Open-loop Approach for Control of Multi-terminal DC systems based on Modular Multilevel Converters
HAIDER Arif
Open-loop Approach for Control of Multi-terminal DC systems based on Modular Multilevel Converters Arif Haider, Noman Ahmed, Lennart Ängquist, Hans-Peter Nee Electrical Machine and Power Electronics Laboratory (EME) Royal Institute of Technology (KTH) Teknikringen 33, 100 44 Stockholm, Sweden Tel.: +46 765829649 E-Mail:
[email protected],
[email protected],
[email protected],
[email protected]
Keywords «Converter Control», «Multilevel Converters», «Multiterminal HVDC», «Power Transmission»
Abstract In this paper a multi-terminal direct current (MTDC) system with modular multilevel converters (M2Cs) is suggested.

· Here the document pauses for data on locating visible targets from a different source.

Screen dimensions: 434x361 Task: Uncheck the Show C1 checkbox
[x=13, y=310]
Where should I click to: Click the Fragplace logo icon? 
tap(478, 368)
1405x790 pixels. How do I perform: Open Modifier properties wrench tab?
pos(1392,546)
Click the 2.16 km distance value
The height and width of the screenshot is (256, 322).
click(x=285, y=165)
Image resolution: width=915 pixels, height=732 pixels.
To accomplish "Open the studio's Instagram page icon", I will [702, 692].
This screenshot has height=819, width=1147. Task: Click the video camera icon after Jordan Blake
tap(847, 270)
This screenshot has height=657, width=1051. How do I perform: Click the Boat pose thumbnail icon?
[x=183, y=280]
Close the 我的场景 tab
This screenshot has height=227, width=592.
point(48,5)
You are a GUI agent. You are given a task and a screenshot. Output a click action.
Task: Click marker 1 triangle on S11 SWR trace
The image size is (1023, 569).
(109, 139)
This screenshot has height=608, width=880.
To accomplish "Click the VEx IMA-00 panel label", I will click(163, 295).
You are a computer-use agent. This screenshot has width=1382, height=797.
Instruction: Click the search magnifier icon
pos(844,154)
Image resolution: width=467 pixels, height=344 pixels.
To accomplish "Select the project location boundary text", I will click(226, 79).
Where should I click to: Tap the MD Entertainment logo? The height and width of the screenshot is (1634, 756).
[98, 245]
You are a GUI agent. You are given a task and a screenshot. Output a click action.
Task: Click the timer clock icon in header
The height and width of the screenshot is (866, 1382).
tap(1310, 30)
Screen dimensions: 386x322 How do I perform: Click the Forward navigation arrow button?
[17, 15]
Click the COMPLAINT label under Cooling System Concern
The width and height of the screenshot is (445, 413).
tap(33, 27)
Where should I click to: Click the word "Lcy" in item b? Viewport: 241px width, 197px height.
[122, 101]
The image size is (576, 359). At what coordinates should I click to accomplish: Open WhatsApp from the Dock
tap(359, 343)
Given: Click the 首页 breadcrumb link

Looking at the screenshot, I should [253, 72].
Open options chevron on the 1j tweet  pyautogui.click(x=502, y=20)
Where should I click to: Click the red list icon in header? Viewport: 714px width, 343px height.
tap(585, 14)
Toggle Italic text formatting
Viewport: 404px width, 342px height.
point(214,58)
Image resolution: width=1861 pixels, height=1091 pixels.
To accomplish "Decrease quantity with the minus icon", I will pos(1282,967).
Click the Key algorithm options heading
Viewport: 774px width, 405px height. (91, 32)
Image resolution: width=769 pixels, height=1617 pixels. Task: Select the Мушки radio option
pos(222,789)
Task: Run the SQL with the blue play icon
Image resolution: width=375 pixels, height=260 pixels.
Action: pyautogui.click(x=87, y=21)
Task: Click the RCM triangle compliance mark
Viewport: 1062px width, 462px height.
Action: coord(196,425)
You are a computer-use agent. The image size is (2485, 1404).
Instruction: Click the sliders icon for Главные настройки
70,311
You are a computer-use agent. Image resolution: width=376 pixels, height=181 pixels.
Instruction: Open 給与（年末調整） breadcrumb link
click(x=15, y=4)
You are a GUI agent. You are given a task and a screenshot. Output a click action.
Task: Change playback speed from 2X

An open loop control method is used for the control of the converters. Each converter is modeled with 36 sub-modules per arm with a total of 216 sub-modules consisting of half bridges. Power-synchronization control is used instead of a phase-locked loop (PLL) for synchronization. Thus, the short circuit capacities of the ac systems are no longer limiting factors and the instability caused by the PLL in weak ac systems is avoided [10]. A direct voltage controller is implemented with power-synchronization control as an inner loop in one station. Several scenarios are analyzed to demonstrate control flexibility and ride-through capability for grid transients. By means of analytical calculations and time simulations in PSCAD/EMTDC, the validity of the proposed MTDC system is confirmed.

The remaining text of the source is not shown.